U.S. and Czechs close to missile deal
Environmental issues appear to be the only obstacle to America using Czech soil for part of its planned anti-missile radar in Eastern Europe. Czech Prime Minister Mirek Topolanek and George Bush have hinted about a deal soon during a meeting in Washington
While top officials were playing word games a crowd gathered in front of the White House in protest against the plans.
For over a year, the United States has been pushing for a missile defence shield, which it claims will provide protection against rogue states such as Iran and North Korea.
But Russia says the move threatens its national security.
Under the plan, the United States will install parts of its missile defence shield in the Czech Republic and Poland.

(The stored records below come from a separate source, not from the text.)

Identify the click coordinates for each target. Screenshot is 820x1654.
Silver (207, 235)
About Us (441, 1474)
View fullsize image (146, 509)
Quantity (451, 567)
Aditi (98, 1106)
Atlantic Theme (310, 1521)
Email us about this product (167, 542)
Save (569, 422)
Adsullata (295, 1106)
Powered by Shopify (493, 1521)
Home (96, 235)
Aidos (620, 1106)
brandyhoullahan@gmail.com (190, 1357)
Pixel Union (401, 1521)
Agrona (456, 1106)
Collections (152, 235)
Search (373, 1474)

“Neither the Czech Republic nor Poland want to say no to the U.S. but they also don't want to say yes. So, it's what we call slow-rolling. They are talking about it and they are indicating they might be able to get a deal,” says Joe Cirincione, Senior Fellow from the Carnegie Endowment of International Peace.
But Czech Prime Minister Mirek Topolanek, strongly disagreed with the statement.

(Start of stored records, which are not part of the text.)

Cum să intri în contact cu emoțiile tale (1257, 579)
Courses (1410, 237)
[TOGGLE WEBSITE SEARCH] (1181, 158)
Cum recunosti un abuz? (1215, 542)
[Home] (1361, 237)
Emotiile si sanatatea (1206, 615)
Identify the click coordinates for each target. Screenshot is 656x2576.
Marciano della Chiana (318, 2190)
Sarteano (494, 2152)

“I think this is a wishfull thinking. For me the presence of Americans in the Czech Republic is a guarantee of security for the whole region even if there's only one American soldier it's already a guarantee,” he said.
The Czech Republic has been in favour of the project from the start.
Poland, however, has been having second thoughts since a new government took office in November.
“There are some difficulties. The negotiations are going on. Poland wants a lot from the United States for hosting a site. The United States wants to give Poland everything it wants. It is just the nature of negotiations,” believes Riki Ellison from Warsaw-based Missile Defense Advocacy Alliance.
The Czech delegation says it would like to wait for Poland to approve the plan before making any moves. Poland, meanwhile, says it's been waiting on the Washington meeting to influence its decision.